TASK STATEMENT - Reproduce word for word the part of the forum post below about movie recommendations that begins at the words "I love cinema, and" and stops after "that I love it.".

# What movies will I like based on my taste?



## Gustav Mahler (Dec 3, 2014)

Hello there, classical music and movie lovers just like me!
I love cinema, and I want to explore new movies and directors.
I am a professional musician, but I don't know much about cinema except for that I love it.
I will present you with a few of my favorite films and directors, so you can kindly help me discover what kind of cinema I like (I can't properly define all the genres and sorts of movies), and what else should I look for-what movies and directors.

I will give a list of my favorite films and directors, so you can see my taste:

*Mr. Nobody is maybe my favorite film-mixed with deep emotions, philosophical ideas, heartbreaking romance-it was just amazing-not to mention the use of Faure's Pavane, which since has been one of the closest pieces of music to my heart.

*Films I have rated at 9 on imdb:
Forrest Gump 
2001: A Space Odyssey
Inception
American Beauty
The Intouchables 
Gladiator
The Usual Suspects (What a crazy twist)
Spirited Away (Just special. It feels like a dream)
Howl's Moving Castle (The same)
Mulholland Dr. (I love David Lynch's craziness)
Vertigo 
The Fall 
Cinema Paradiso (I was crying like a baby at the end, and the music is heart-melting)

You can see I like:

-Emotional movies
-Romantic movies (But not cheap, summer movies romance!)
-Philosophical movies, Preferably with a humoristic touch to it, like Woody Allen's films.

INFORMATION PROVIDED -
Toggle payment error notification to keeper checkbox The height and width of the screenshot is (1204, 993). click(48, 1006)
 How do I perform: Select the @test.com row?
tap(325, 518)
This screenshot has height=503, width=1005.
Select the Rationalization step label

WRITTEN REPLY -
I love cinema, and I want to explore new movies and directors.
I am a professional musician, but I don't know much about cinema except for that I love it.